TEXT SHOWN:
::::
# Substitute for Gits Oiler



## cathead (Apr 6, 2017)

Missing several Gits oilers, I fabricated several out of some rifle shells, 30-06 and 44 mag I think it was. 
The 30-06 shell was cut off at a 45 degree angle and carefully silver soldered back together to form 
a right angled oiler.  The cover for the oiler is a 44 Magnum shell swaged out a bit for a good fit.  Maybe
not quite as nice as the Gits but functional and with no expense.  I suppose some would say it is a 
red neck type repair but I kinda like it.   




View media item 96167
View media item 96166


----------



## Terrywerm (Apr 6, 2017)

The age old saying that "necessity is the mother of invention" holds true yet once again!


----------



## FOMOGO (Apr 6, 2017)

I believe Frank Zappa said that. Mike


----------



## Bob Korves (Apr 6, 2017)

How does the oil get past the primers?


----------



## woodchucker (Apr 6, 2017)

You just shoot it in 
Sorry I just couldn't resist


----------



## Randall Marx (Apr 6, 2017)

I like it ALOT! May I steal the idea to use on my stuff?


----------



## cathead (Apr 6, 2017)

Bob Korves said:


> How does the oil get past the primers?




The 44 Mag brass slides over the 30-06 so you pull off the 44 Mag and shoot in the oil.


----------



## cathead (Apr 6, 2017)

Randall Marx said:


> I like it ALOT! May I steal the idea to use on my stuff?




Please do!


----------



## Bob Korves (Apr 6, 2017)

cathead said:


> The 44 Mag brass slides over the 30-06 so you pull of the 44 Mag and shoot in the oil.


Now I get it.  Great idea!


----------



## Ulma Doctor (Apr 6, 2017)

Great idea Cathead!


----------



## darkzero (Apr 6, 2017)

I like it too, cool idea!


----------



## Randall Marx (Apr 7, 2017)

What did you use for the wick inside to slow down the oil?


----------



## cathead (Apr 7, 2017)

Randall Marx said:


> What did you use for the wick inside to slow down the oil?



My Gits oilers didn't have anything to slow down the oil flow but in the past I have cut some round pieces of felt and lined the
tube pushing the felt in a ways so there is room for the felt on top.  Packing the felt  in there slows down the flow of course so
it can be a trial and error thing.   
.


----------



## cathead (Apr 11, 2017)

Here's a little useful information on making some ammunition style oilers.  Go to a shooting range and
collect up a bunch of various  spent cartridges.  (I save brass as occasionally I will need to melt down
for a project).  If you have an inventory of various diameters, you can usually find a necked down diameter
that fits your oiler hole.  I generally cut off the unwanted portion of the shell in the lathe using a 5c collet.
Hack saws generally are too coarse to cut nicely and make a rough edge on the parts.
Sometimes a little machining is needed to fit on an appropriately sized cover or stretch out a shell a little
for a nice fit.  It keeps the chips out of your machines and looks really nice if you keep the brass polished up.
The bottom of a brass shell is a lot thicker so one can machine the cover to fit inside the bottom part by
machining off enough material till it fits inside as shown in the photo.View media item 96319
View media item 96320


----------
::::
SET TASKS:
**1.** Answer these questions from the oiler thread above, one line each:
(a) Which shell was used to make the oiler's cover?
(b) What has cathead used in the past to line the tube and slow the oil flow?
(c) What does cathead generally use to cut off the unwanted portion of a shell?
**2.** Decide whether each statement agrees with the oiler thread above. Answer yes or no, and quote the words that settle it.
(a) The 30-06 shell was cut at a 45 degree angle.
(b) cathead's Gits oilers had felt inside to slow the oil.
(c) Hack saws are a good choice for cutting the shells.
**3.** Duplicate a passage from the oiler thread above. Begin at the words "## cathead (Apr 7, 2017)" and stop after the words "and error thing.".

DATA SHOWN:
::::
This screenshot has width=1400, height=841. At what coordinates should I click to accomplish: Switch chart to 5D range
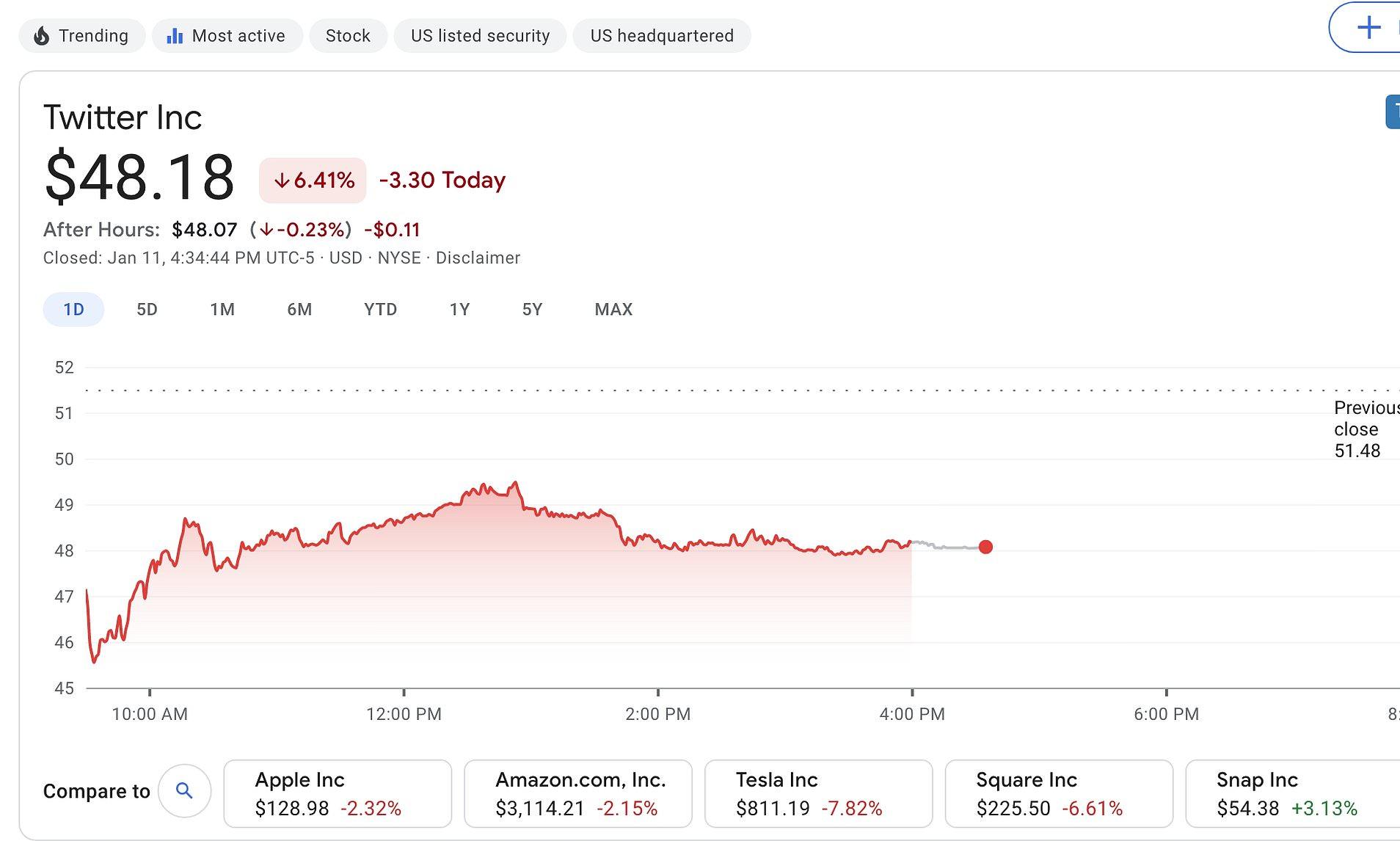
::::
TASK RESPONSES:
**1.**
(a) A 44 Magnum shell.
(b) Round pieces of felt.
(c) The lathe, using a 5c collet.

**2.**
(a) Yes: "The 30-06 shell was cut off at a 45 degree angle"
(b) No: "My Gits oilers didn't have anything to slow down the oil flow"
(c) No: "Hack saws generally are too coarse to cut nicely and make a rough edge on the parts."

**3.**
## cathead (Apr 7, 2017)

Randall Marx said:


> What did you use for the wick inside to slow down the oil?



My Gits oilers didn't have anything to slow down the oil flow but in the past I have cut some round pieces of felt and lined the
tube pushing the felt in a ways so there is room for the felt on top.  Packing the felt  in there slows down the flow of course so
it can be a trial and error thing.